Ask Aaron Dworkin about his background and he’ll tell you that he’s a “black, white, Jewish, Jehovah’s Witness, Irish Catholic.”

Born in Chicago, Dworkin was adopted by a white Jewish couple as a 2-week-old infant in 1970. They already had an older birth son, so Dworkin’s brother is white. When his mother returned to her musical love, the violin, Dworkin, too, picked up the instrument. He was 5 years old. And he hasn’t put it down since.

On May 8, Dworkin and his wife, Afa Dworkin, will receive the 2017 Kennedy Center Award for the Human Spirit at a gala evening that celebrates the music and spirit of John Lennon. The Dworkins have been lauded as “citizen artists” for their work in founding the Sphinx Organization, which is dedicated to transforming lives through advancing diversity in the arts, particularly classical music.

A 2005 MacArthur genius fellow, Dworkin was President Barack Obama’s first appointment to the National Council on the Arts. He now is dean of the University of Michigan’s School of Music, Theater and Dance and continues to host a weekly arts video mentoring show about creativity, while continuing to write, compose and advocate for arts training for all.


He stepped away from Sphinx two years ago, leaving the reins to Afa. An author and social entrepreneur, Dworkin’s memoir, “Uncommon Rhythm: A Black, White, Jewish, Jehovah’s Witness, Irish Catholic Adoptee’s Journey to Leadership,” details his engrossing and inspiring life story.

“First and foremost, I  am Aaron, but I operate in an environment that views me as African American and I was raised in a Jewish household culturally, if not necessarily religiously.”

Until he was 10, he grew up in New York City. “I went to P.S. 183. I saw skin color like hair color or eye color. I’d go to school and see students who were different colors and then come home, and my brother and parents are white.”

A move to Hershey, Pa., changed all of that.

“The world, and certainly the community there in Hershey, taught me that skin color does matter and that I absolutely stood out. Basically, I never really fit in. That’s kind of the story of my life. When I was a kid all I desperately wanted to do was be able to fit in.”

Fit in and play music.

As a youth, he trained with famed Russian violin teacher Vladimir Graffman and then traveled every Saturday to Baltimore for lessons at Peabody Preparatory, the renowned conservatory. He spent his last two years of high school at the Interlochen Arts Academy.

After some time away from music, he ended up as an undergraduate at the University of Michigan.

“While I was at Michigan, I started to intentionally think about diversity and inclusion and what that meant,” he said. “That let to founding Sphinx.”

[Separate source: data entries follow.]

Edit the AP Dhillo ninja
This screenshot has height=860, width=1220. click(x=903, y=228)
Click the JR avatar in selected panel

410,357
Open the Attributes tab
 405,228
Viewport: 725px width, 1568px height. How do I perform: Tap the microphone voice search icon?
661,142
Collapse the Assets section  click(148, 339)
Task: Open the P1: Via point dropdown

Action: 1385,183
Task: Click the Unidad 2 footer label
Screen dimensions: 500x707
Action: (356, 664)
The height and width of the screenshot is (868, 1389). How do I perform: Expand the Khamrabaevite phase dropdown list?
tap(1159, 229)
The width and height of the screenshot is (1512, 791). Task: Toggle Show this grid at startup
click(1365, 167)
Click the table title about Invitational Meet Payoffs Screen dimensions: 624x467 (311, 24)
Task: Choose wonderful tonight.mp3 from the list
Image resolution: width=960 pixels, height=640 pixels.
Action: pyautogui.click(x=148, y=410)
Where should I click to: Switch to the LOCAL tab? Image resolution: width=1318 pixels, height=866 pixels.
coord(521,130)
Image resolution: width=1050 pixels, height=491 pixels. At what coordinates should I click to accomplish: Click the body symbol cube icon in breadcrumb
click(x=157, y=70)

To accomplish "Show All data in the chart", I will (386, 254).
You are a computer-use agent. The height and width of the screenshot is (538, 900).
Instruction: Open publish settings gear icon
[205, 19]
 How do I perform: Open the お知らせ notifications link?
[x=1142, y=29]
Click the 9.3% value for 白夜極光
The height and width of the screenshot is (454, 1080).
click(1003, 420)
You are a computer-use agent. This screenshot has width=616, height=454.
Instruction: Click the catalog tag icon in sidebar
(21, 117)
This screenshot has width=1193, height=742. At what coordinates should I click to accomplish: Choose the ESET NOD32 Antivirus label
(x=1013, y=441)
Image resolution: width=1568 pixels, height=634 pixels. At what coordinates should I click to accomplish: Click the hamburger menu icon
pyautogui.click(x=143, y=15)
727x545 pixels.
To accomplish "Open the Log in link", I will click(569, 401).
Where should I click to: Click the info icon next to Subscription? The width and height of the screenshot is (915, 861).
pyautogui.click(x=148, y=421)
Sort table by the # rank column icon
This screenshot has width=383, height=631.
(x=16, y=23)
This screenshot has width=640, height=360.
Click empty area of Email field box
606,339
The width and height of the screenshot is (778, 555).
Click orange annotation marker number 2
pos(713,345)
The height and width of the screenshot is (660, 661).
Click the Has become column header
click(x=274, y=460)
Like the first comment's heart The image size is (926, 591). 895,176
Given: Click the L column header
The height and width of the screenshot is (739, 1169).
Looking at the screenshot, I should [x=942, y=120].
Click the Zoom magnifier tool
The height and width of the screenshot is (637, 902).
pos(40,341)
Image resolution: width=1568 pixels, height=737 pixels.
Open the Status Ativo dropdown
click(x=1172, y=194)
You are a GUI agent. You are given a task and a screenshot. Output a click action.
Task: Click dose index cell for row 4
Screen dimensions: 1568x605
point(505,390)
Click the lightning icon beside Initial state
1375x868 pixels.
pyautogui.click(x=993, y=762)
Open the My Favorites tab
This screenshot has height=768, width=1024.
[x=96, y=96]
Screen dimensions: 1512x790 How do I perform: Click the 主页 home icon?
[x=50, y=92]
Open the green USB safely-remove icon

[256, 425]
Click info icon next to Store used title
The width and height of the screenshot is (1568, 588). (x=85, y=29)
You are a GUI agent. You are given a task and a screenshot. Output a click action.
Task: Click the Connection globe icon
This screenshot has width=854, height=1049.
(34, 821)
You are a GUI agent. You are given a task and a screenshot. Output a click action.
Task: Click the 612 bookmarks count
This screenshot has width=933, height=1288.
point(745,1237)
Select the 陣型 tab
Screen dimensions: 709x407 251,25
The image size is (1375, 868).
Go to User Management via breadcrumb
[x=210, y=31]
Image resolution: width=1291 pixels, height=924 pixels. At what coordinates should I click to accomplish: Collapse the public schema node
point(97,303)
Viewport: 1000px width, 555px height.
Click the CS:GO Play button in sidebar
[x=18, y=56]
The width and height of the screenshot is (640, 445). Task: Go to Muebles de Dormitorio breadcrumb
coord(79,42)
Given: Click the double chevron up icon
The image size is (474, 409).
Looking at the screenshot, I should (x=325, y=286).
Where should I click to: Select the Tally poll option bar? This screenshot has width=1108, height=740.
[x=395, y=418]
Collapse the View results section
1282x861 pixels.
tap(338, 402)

The Sphinx Organization promotes diversity in the performing arts with a heavy focus on classical music because Dworkin rarely saw professional classical musicians who looked like he did.

“We have programs that put instruments into the hands of underserved young people for the very first time, all the way up through providing preprofessional and professional development experience for rising musicians of color.”

The Overture program starts young students on instruments who otherwise would never have the opportunity, he says. Intensive summer programs help prepare students ages 11 to 17 to do music at the collegiate level.”

And the National Sphinx Competition for young black and Latino string players provides a high-level competitive experience, as well as an opportunity for greater exposure for developing musical artists of color.

“When I started [college], I started in a summer program that was designed for African-American students … to help them acclimate.”

He had already had his Hershey experience. So it felt strange being in an environment without whites.
“It was more black people than I had ever been around before. And I felt astoundingly uncomfortable,” he said. “How on earth could I actually feel uncomfortable in white situations and uncomfortable in black situations? So it reinforced even more that I was simply Aaron.”